**The task**
Beginning with the line that contains "The height and", copy each subsequent line of the data below through the last one, including both ends but not the pictures.

**Records provided**

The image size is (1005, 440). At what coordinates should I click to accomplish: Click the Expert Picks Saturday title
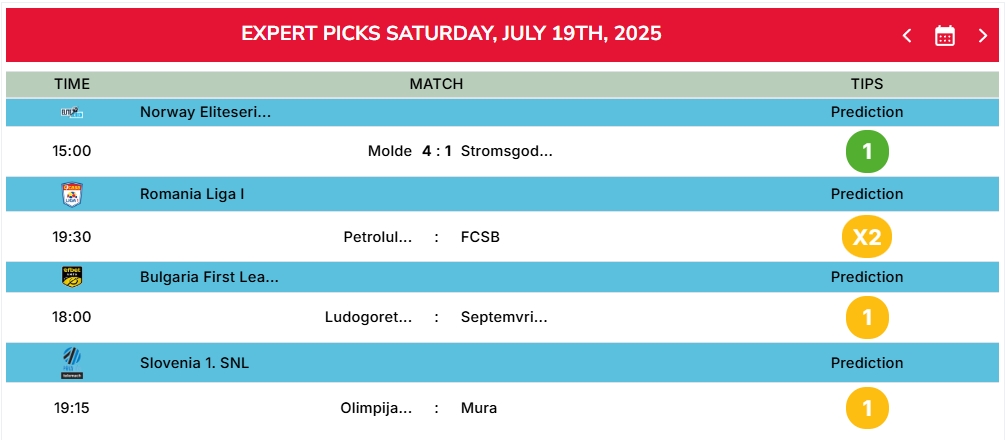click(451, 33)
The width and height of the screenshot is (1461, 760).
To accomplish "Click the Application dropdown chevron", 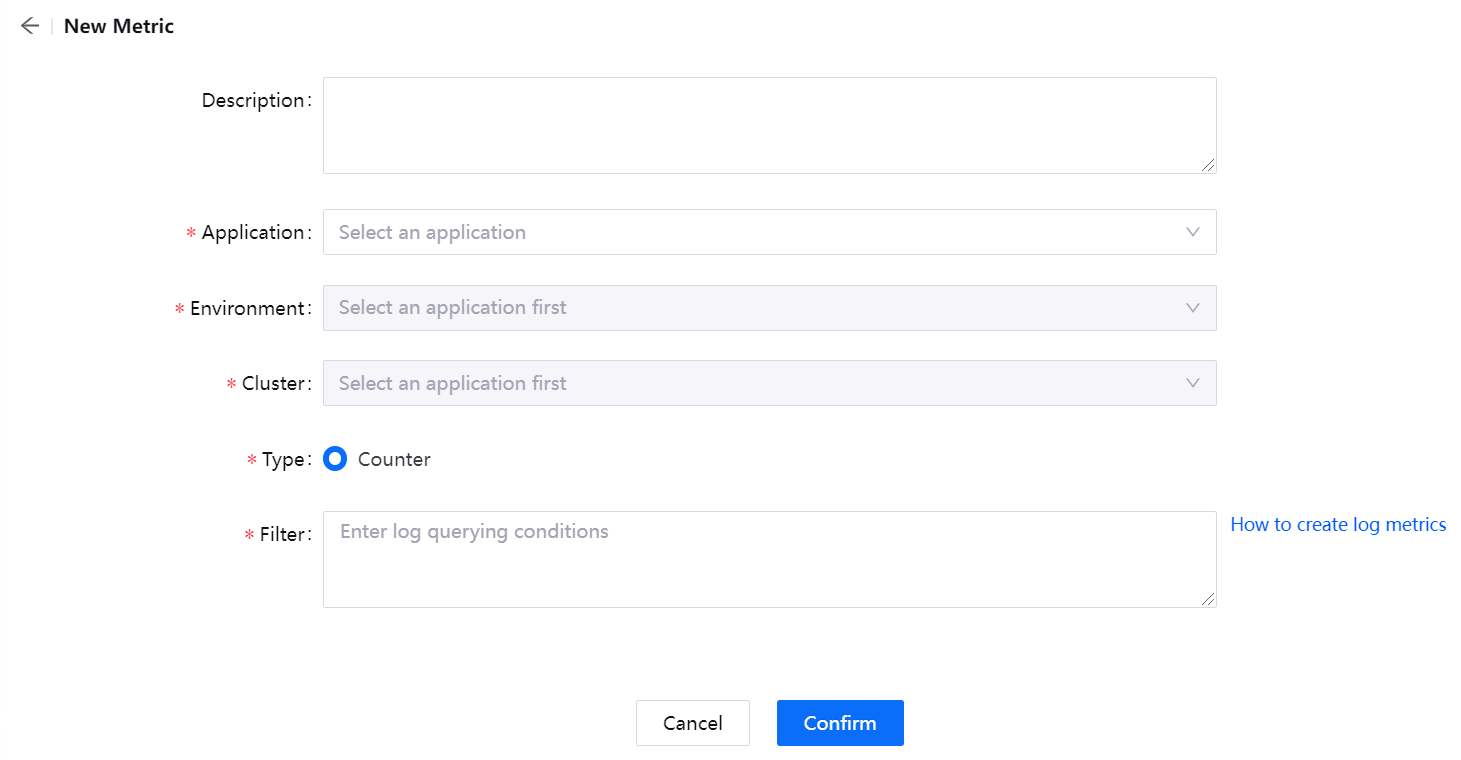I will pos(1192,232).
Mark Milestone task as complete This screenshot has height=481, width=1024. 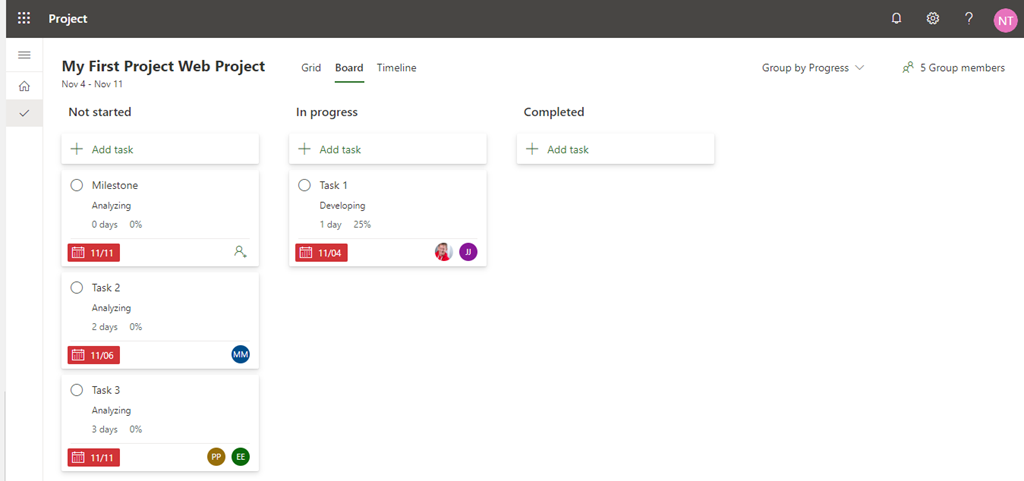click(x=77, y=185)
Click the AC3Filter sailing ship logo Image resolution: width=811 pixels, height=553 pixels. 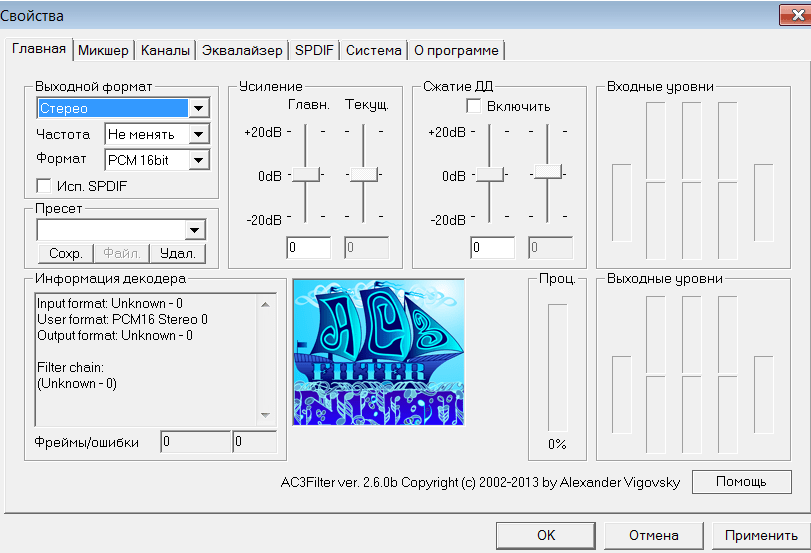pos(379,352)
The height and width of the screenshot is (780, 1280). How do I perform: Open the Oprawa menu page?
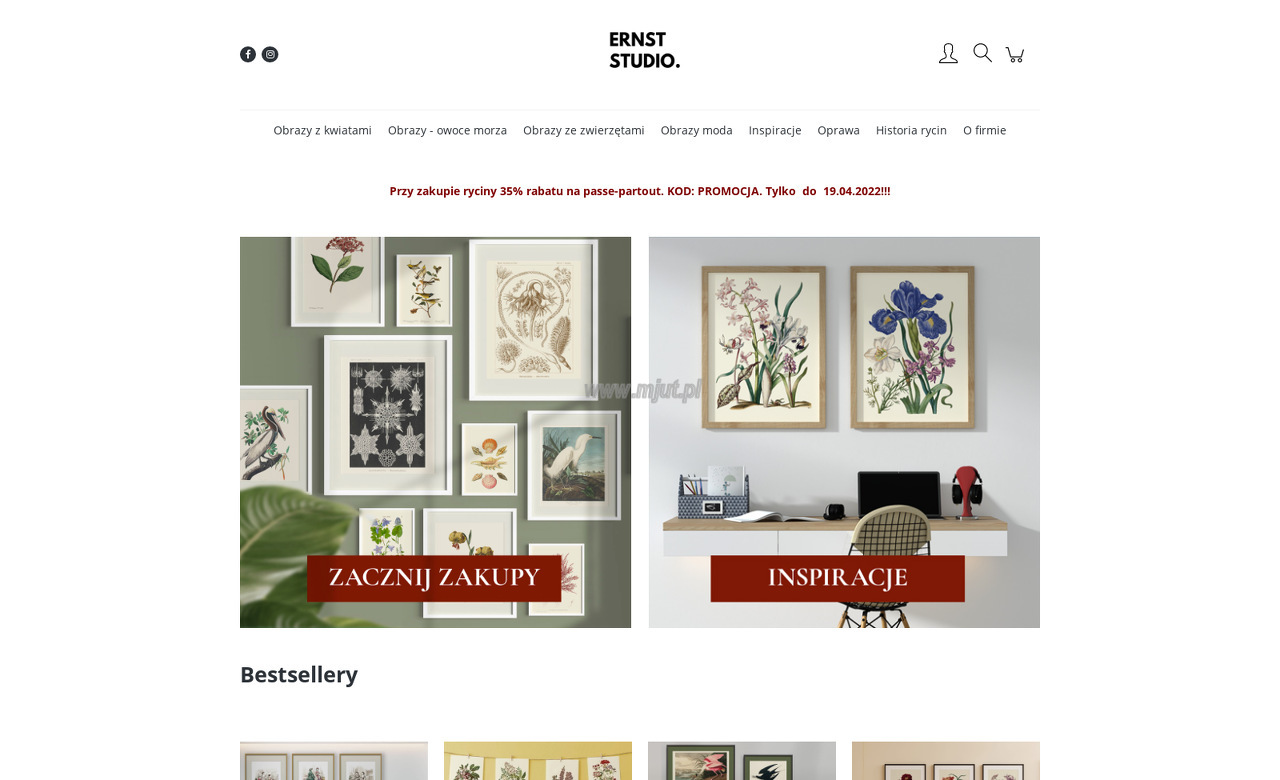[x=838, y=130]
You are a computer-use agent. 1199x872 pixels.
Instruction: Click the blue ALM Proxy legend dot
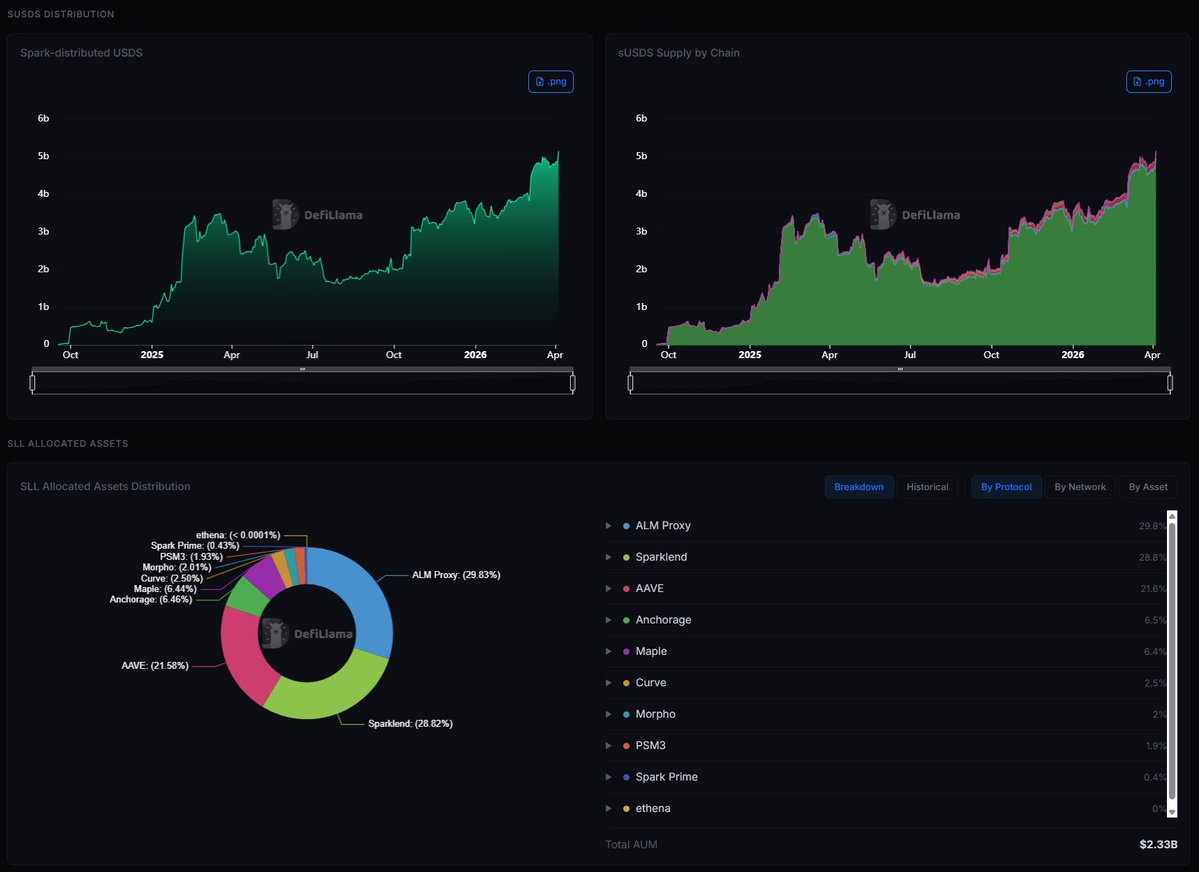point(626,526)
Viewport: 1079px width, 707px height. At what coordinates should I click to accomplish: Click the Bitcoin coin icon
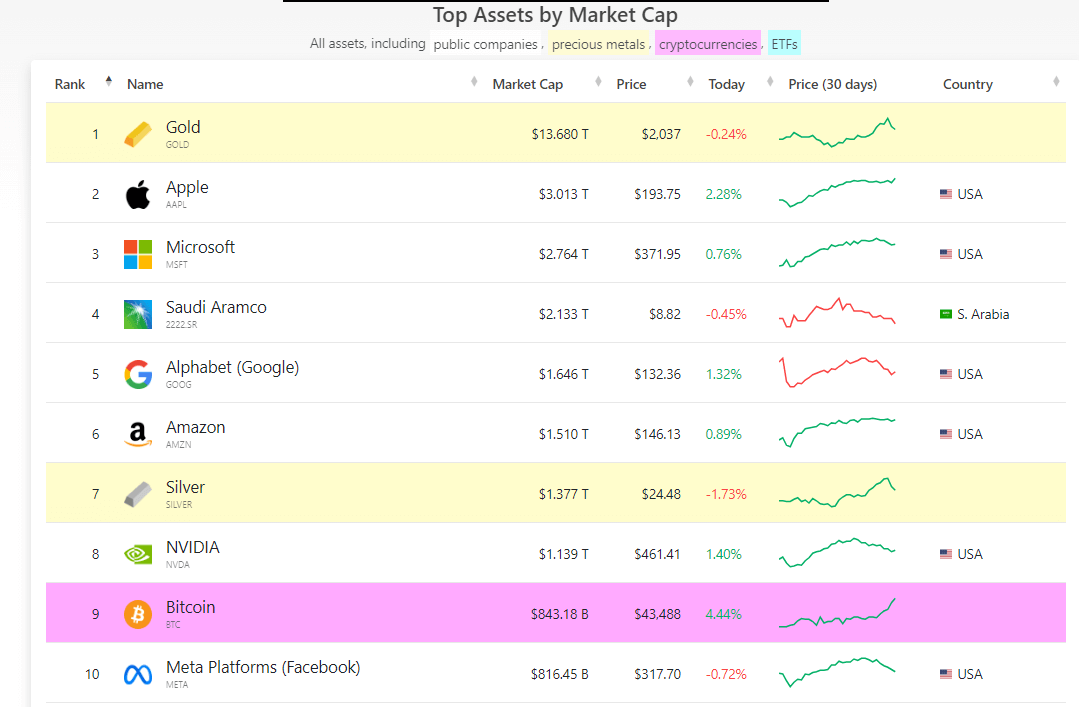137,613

**Solution**
The height and width of the screenshot is (780, 1280). How do I perform: Open the Oprawa menu page?
[x=838, y=130]
You are a computer-use agent. 1199x872 pixels.
Instruction: Click the blue ALM Proxy legend dot
point(626,526)
Viewport: 1079px width, 707px height. At what coordinates should I click to accomplish: Click the Bitcoin coin icon
137,613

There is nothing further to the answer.